First, some background. As most of you probably know, H.G. Wells' The Island of Dr. Moreau is an early science fiction novel that dramatizes the horror of the proximity of our cruel animal natures. Dr. Moreau, an island-bound exiled vivisectionist, performs "experiments" on animals, attempting surgically to instill in them human physical and mental characteristics. The result is a grotesque menagerie of half-human, half-animal beings who both manifest the cruelty of their natures and inspire similar cruelty in their holders--Moreau and the two men who are trapped on the island with him. The idea, of course, is that it's unclear whether cruelty is inherently a human or animal instinct, and by the end of the novel we are left questioning the utility of the nominal boundary between "human" and "animal."

Here's where it gets interesting. The students assigned to blog about The Island of Dr. Moreau tended, apparently organically, to incorporate LOLcat images into their posts. Though the gesture is perhaps a bit flippant (an attitude that I don't frown upon in class, if it's in response to the content of a text--I take it as a sign of engagement) to me it suggested some kind of affinity between our cultural obsession with the comically illiterate cats and the horror of the just-barely human animals in the text. Below, a couple of examples of their images. 

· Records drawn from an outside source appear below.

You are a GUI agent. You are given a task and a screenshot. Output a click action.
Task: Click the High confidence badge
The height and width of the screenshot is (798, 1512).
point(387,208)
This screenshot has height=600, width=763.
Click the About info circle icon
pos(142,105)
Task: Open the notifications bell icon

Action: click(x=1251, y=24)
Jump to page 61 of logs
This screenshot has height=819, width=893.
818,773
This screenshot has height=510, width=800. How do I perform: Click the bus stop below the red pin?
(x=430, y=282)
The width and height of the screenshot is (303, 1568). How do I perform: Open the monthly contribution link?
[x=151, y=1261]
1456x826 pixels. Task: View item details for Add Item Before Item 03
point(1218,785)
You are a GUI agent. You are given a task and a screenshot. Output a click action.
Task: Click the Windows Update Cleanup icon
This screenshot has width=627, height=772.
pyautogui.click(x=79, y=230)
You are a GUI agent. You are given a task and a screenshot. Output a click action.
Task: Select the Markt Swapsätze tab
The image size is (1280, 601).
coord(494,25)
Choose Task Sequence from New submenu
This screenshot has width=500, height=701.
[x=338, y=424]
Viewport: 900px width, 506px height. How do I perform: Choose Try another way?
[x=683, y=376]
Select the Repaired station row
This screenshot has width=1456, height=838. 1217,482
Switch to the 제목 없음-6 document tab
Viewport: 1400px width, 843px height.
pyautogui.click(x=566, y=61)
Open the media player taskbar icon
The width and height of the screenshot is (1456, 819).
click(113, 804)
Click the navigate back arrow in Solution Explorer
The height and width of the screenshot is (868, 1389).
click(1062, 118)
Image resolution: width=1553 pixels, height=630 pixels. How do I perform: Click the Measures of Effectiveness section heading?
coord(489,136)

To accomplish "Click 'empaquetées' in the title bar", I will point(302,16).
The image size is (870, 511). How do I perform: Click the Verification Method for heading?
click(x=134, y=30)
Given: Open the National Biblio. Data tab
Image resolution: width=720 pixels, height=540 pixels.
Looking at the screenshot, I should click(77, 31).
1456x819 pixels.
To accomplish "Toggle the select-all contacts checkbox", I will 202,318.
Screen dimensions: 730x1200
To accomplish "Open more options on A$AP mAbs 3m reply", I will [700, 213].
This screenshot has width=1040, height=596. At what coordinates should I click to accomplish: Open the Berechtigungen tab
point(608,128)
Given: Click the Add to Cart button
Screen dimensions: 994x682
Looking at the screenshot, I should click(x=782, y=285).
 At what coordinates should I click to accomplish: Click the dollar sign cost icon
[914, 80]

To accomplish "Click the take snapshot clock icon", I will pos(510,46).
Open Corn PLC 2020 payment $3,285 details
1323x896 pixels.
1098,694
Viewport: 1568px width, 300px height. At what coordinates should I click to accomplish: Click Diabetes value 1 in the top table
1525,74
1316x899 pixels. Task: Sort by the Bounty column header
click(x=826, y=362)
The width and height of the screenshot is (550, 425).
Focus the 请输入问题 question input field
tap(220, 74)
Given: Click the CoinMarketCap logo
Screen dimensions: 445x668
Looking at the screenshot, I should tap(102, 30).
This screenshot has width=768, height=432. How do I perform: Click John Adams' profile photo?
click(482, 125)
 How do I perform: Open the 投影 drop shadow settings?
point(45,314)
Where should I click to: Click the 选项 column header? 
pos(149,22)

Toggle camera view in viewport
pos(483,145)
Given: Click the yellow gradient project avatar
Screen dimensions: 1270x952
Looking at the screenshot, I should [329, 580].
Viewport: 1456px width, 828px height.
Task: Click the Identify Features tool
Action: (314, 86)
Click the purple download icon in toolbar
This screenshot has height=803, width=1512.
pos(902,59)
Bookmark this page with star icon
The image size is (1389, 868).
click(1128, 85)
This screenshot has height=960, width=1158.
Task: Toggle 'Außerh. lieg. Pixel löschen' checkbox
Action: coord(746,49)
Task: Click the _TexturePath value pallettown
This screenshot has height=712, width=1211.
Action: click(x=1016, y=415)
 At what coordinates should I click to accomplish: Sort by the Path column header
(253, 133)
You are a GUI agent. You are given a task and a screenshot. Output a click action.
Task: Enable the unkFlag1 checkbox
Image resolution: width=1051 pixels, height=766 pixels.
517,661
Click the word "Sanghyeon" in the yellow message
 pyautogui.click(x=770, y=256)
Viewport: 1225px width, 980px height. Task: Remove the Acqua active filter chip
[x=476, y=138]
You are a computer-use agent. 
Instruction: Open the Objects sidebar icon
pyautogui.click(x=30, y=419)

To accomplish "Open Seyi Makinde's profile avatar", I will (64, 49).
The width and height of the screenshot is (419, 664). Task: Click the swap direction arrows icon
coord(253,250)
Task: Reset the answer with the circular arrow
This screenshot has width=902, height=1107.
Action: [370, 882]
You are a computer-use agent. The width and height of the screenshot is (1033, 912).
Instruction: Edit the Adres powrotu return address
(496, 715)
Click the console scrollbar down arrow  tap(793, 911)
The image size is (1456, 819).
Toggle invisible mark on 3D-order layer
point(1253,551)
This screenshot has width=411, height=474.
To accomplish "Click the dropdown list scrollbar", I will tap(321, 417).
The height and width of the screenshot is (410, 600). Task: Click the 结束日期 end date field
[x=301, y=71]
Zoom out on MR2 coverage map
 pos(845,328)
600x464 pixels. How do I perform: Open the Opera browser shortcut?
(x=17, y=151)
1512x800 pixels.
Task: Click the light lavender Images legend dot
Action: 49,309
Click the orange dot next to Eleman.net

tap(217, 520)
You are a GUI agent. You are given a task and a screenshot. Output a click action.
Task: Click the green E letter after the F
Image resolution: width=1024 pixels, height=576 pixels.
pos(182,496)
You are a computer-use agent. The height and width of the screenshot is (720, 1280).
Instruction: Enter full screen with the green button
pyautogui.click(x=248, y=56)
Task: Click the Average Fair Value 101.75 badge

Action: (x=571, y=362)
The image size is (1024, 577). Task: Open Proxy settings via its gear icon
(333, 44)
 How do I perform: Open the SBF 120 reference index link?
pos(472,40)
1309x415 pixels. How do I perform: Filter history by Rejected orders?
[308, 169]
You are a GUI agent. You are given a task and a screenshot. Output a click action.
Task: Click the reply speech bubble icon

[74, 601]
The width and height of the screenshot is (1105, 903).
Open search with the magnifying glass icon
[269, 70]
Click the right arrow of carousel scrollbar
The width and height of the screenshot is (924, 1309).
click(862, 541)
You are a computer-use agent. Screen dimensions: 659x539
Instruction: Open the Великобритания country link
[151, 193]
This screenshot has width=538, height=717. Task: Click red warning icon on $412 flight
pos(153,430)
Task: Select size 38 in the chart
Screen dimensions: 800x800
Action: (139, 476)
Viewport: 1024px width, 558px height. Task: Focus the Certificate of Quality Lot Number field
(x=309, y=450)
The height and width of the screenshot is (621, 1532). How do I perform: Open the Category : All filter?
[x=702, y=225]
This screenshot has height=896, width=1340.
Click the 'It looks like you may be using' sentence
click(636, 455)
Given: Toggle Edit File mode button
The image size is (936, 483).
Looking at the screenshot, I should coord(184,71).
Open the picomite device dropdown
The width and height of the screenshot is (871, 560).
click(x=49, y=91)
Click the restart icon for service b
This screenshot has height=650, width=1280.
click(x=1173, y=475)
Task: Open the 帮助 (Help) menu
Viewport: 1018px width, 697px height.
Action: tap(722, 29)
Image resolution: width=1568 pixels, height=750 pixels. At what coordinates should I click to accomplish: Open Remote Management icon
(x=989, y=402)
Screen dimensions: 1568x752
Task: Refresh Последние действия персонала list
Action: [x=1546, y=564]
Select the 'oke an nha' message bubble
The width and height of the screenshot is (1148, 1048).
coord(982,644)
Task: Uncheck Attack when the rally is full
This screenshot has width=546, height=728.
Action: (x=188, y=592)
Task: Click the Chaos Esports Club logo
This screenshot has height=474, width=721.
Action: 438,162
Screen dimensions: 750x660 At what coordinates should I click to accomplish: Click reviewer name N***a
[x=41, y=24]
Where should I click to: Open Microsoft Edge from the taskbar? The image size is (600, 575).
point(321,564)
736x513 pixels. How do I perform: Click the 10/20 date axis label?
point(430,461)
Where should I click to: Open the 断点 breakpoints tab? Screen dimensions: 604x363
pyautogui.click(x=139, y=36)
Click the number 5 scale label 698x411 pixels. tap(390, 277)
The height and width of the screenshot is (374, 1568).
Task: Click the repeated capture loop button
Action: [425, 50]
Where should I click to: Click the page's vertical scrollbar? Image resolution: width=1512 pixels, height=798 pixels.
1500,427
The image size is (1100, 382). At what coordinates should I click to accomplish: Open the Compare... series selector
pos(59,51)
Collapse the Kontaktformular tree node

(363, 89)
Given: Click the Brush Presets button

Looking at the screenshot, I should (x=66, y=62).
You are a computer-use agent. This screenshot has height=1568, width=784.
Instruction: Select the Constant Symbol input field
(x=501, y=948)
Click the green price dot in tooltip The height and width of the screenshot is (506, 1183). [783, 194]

The first image refers to the twisted biblical allusions that the Beast-men make in their attempts to comprehend morality, and the second, whcih in our blog was captioned "A Drunken Beast," humorously reinterprets Moreau's epithet for his creations. Despite their levity, the lolcat images seemed weirdly appropriate for the text, and to me demonstrates that, even perhaps unconsciously, my students were processing the humanity/animality theme. Seen this way, their use of images suggests to me a sense of creative play with the ideas in the text, resulting in a digital archive of their personal, vernacular responses to the reading. I like to think of these posts as a collage of popular references around the complex themes in the text.

Their images were not always lolcat related. They also referenced other pop-culture phenomena, including body modification, plastic surgery, and cosplay. These images, some of which are rather shocking, emphasize the tenuousness of the human/animal divide. All depict people who, in some way, want to appear as animalistic or not human. Which led us to the question: what is the attraction of animality? In what ways can it be attractive, and in what ways can it be distasteful or even repellent? 

The blog also allows them to insinuate their own political views into the post (though I don't generally tell them to do this). Below, an image in a post about The Handmaid's Tale. Needless to say these kinds of images tend to inspire interesting discussion. 

At the very least, these images have led my class to make strong and unexpected connections to the popular culture they are immersed in, and allows them to make these connections in internet vernacular, in which they are very well versed. Indeed, this is a form of engagment that we teachers and writers often exhibit ourselves.